A partir de sinais clínicos do processo inflamatório que atinge a glândula mamária, como a presença de grumos no leite, inchaço no úbere e febre, o produtor pode coletar o leite para o teste. Mais de cem bactérias podem causar a mastite, sendo que cerca de 20 são as mais comuns. Com base no diagnóstico, o aplicativo sugere protocolos de tratamento. Ou até mesmo a opção de não intervir, já que, dependendo do agente causador da doença, o próprio sistema imune do animal pode curá-lo, dispensando o uso de antibiótico.
Para driblar falta de conectividade no campo, o aplicativo funciona offline. Cristian Martins, sócio-fundador da Onfarm, diz que mais de 70 propriedades brasileiras já contam com o serviço por planos de assinatura. Ao adquirir o pacote, o cliente recebe treinamento de quatro horas na fazenda para aprender a operar o laboratório móvel e o aplicativo.

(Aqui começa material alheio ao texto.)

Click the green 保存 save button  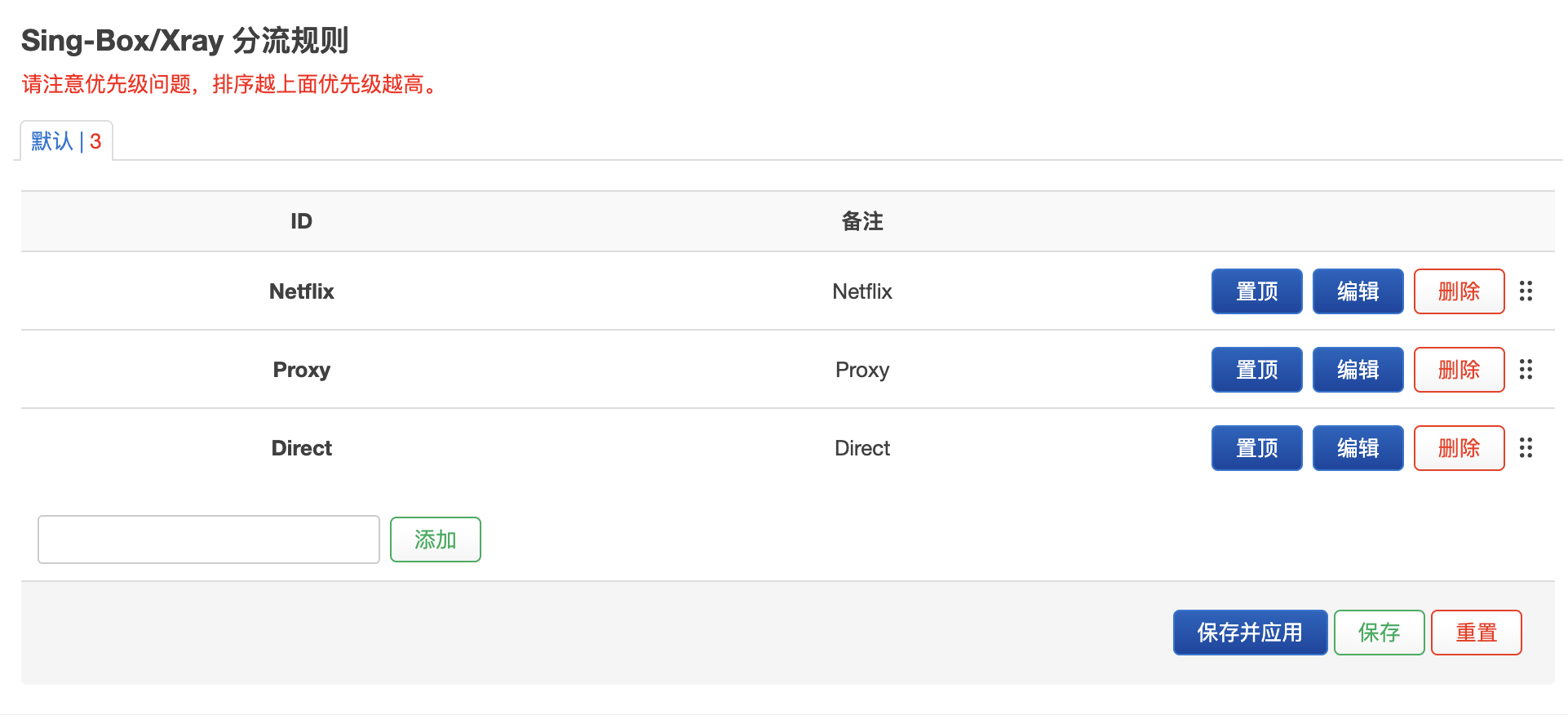[x=1379, y=633]
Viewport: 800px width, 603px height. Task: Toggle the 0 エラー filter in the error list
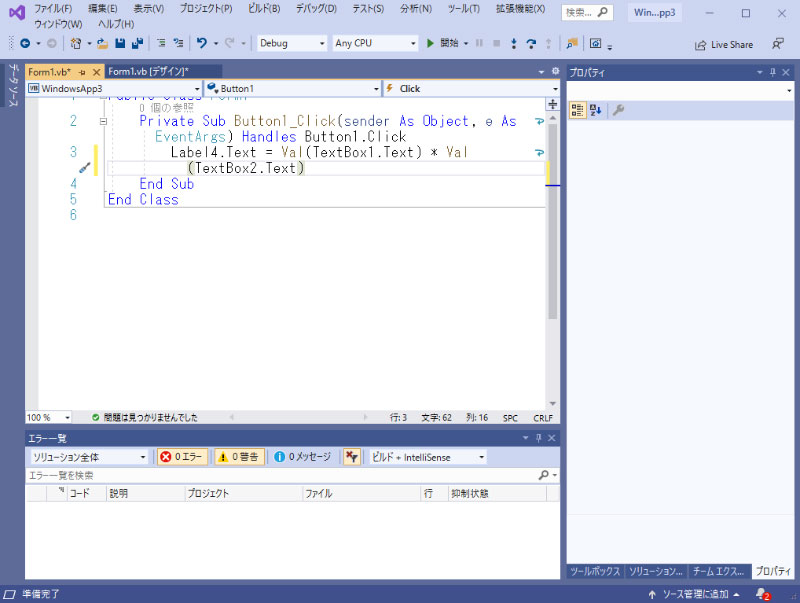click(x=181, y=457)
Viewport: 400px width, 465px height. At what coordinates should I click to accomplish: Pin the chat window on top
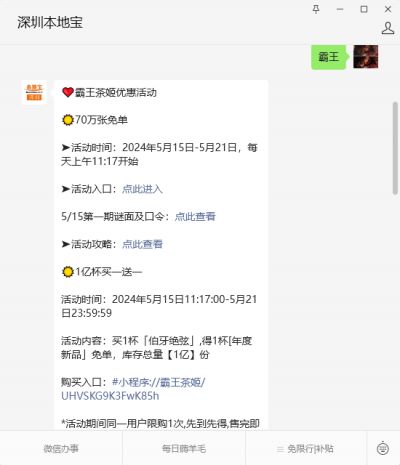[x=316, y=9]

Além disso, conta com suporte técnico.
No Rio Grande do Sul, os smartlabs estão presentes em duas propriedades. Uma delas é a Granja Scherer, em Três Passos, com um rebanho de 370 vacas. O objetivo ao contratar o serviço, explica Karen Scherer, é reduzir custos e agregar valor ao produto final.
Uma vaca com mastite pode custar até R$ 390 a cada três dias doente, de acordo com a estudante de farmácia que trabalha na propriedade da família. Além do leite descartado, gasta-se com medicamento e produtos para higienizar o sistema de ordenha. Karen explica que um tratamento inadequado da mastite compromete o sistema imunológico do animal, portanto, destaca, há também ganho na qualidade do leite.